« Le conflit de l’an 2040 » de Dominique GODFARD

Ma note:

7/10

4ème de couverture:

Roselyne, 98 ans, invite sa famille pour le réveillon du 31 décembre 2039. Qu’il s’agisse de sa personne, de son style de vie ou de son vocabulaire, elle a conservé de beaux restes qui datent quelque peu, mais ne rebutent pas Arthur, son petit-fils bien-aimé âgé de 16 ans. Au lendemain des festivités, un terrible conflit s’abat sur une société déjà divisée par un système générationnel clivant. Durant une année, il va tout bouleverser sur son passage, en particulier l’existence de Roselyne et de son entourage. Toutefois, ce conflit apprendra aux principaux acteurs de cette histoire singulière à mieux se connaître, à se rapprocher les uns des autres en dépit de générations différentes et à fêter dignement la Saint-Sylvestre au 31 décembre 2040… Roman d’anticipation farfelu, fable rigolote ou satire déjantée ? « Le conflit de l’an 2040 » s’apparente à tous ces genres et, comme la plupart des récits liés à la futurologie, repose sur une analyse sérieuse de notre époque tout en s’attachant à en dénoncer les travers avec une allégresse communicative.
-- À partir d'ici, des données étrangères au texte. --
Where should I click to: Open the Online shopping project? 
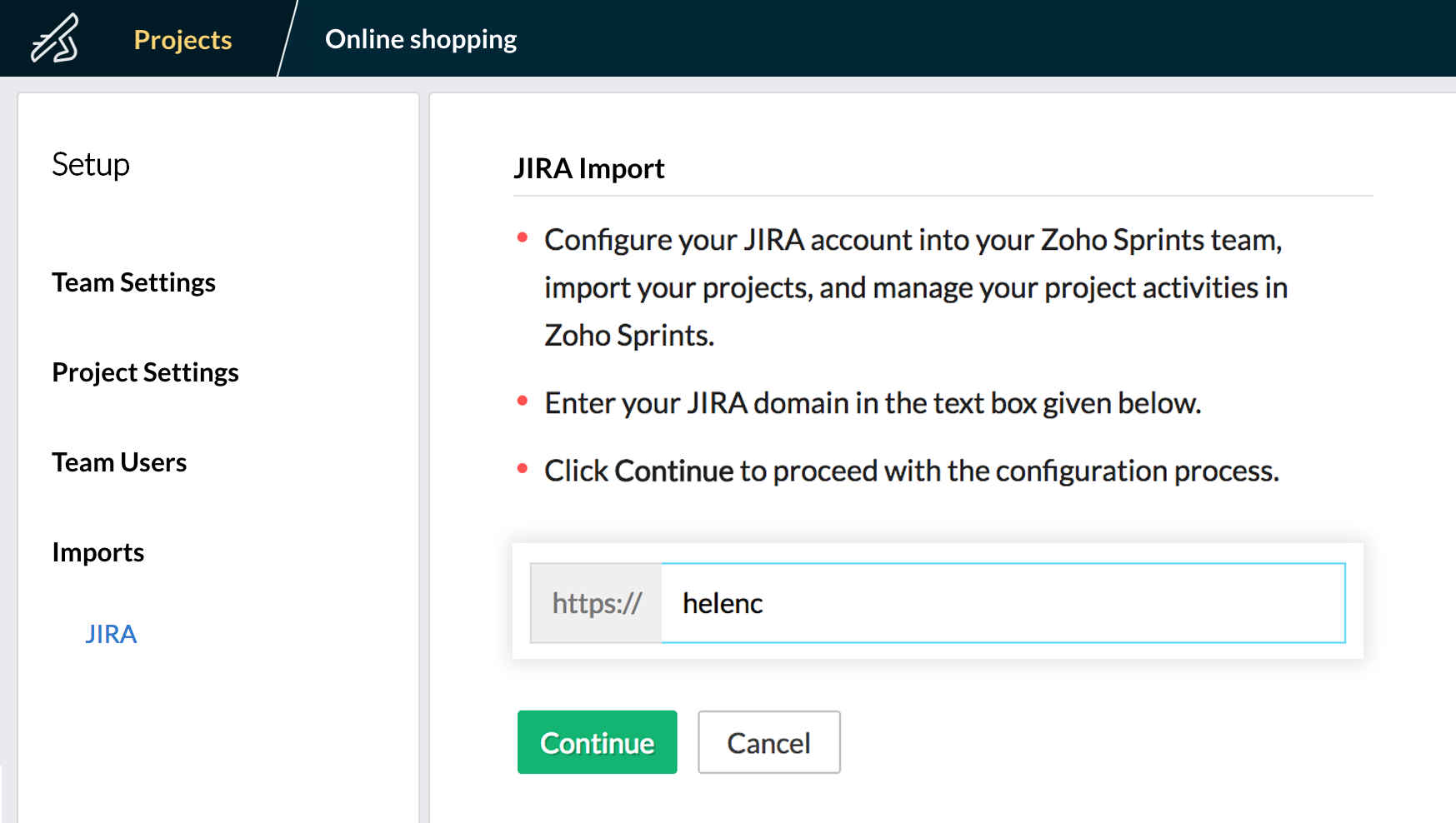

Ce que j’aime dans ce roman c’est son aspect satirique sur le monde de demain. Et puis je me suis incroyablement attachée à Roselyne , cette mamie qui aime les mots . Ma grand-mère s’appelle Roselyne et je les identifie pareil. Elle ne comprendrait pas non plus comment les réseaux sociaux prennent autant de place dans nos vies. Pourquoi les rendez-vous galant se font via un écran et non plus au bal . Ce sont deux mondes différents et Roselyne n’est pas du genre à mâcher ses mots même lorsqu’elle décide de se mettre elle aussi derrière son écran pour partager ses idées. Ça m’a fait sourire à de nombreuses reprises.
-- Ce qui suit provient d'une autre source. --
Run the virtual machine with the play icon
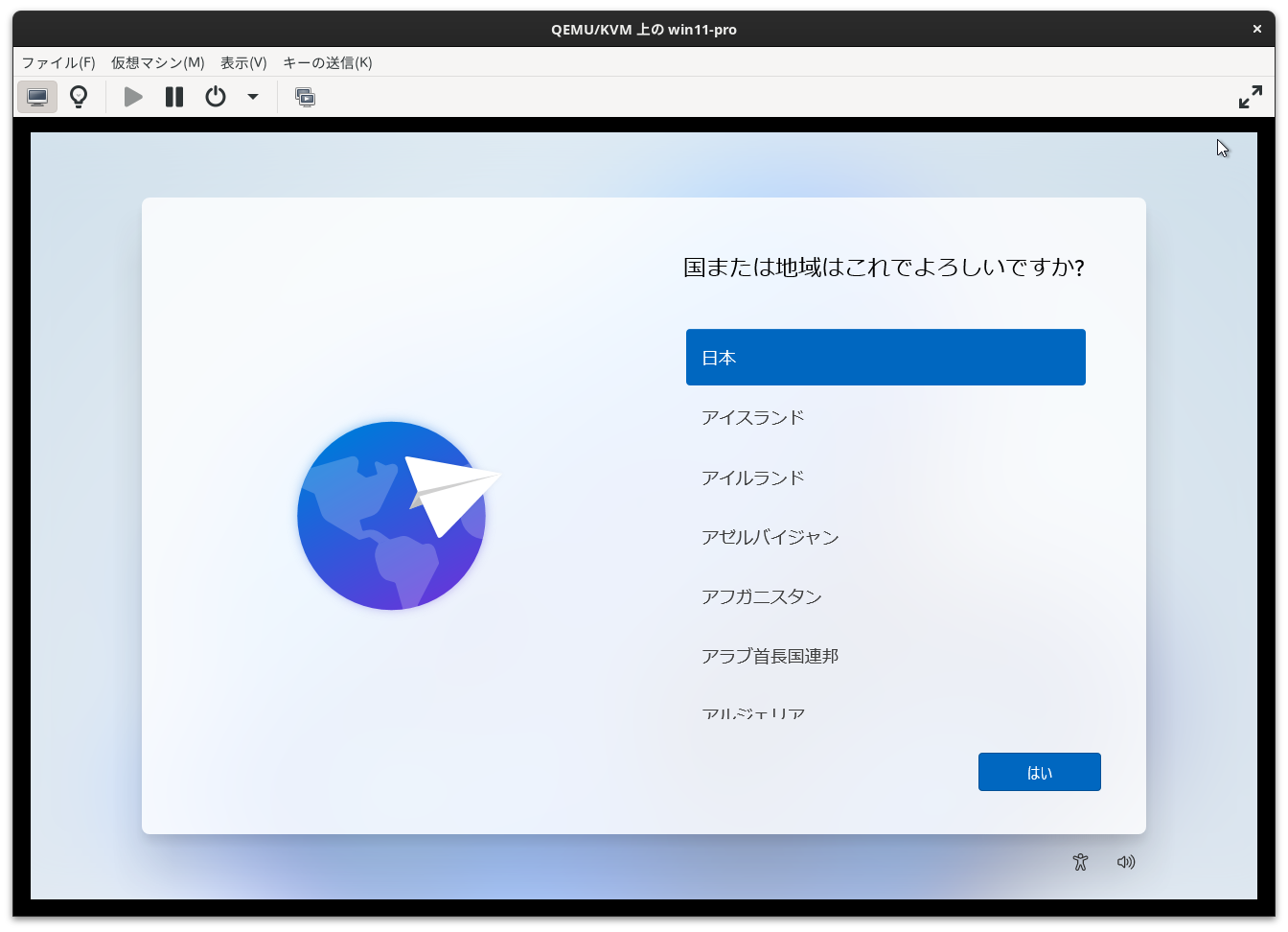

En début de roman il y a un arbre généalogique qui explique la famille de Roselyne , c’est important car ce roman se concentre sur cette famille, même si Roselyne garde la main la plupart du temps , les autres membres de la famille jouent un rôle notamment dans la séparations des générations . C’est d’ailleurs cette différence de génération qui amène aux conflits . Pour m’expliquer nous avons donc trois grandes générations bien distinctes  : les jeunes (enfants et ados) sont les J-aïes, ; les adultes sont les J-suis et enfin, les plus de soixante-dix ans sont les J-restes. Dans ce monde dystopique les J-restes peuvent vivre jusqu’à 120 ans , ils ont connu le monde d’avant les réseaux sociaux et tout le reste. Ils ont donc bien du mal avec la toute nouvelle génération . Les J-suis qui sont majoritairement les parents des J-aïes sont pris entre deux feux d’un côté leurs ainés et d’un autre leurs progénitures. Prendre le partit de l’un amène à la colère de l’autre . Vous comprenez?

Mais ce roman ce n’est pas simplement les relation conflictuelles, c’est aussi l’amour d’une famille, la puissance des mots et des échanges. Très sympa à lire.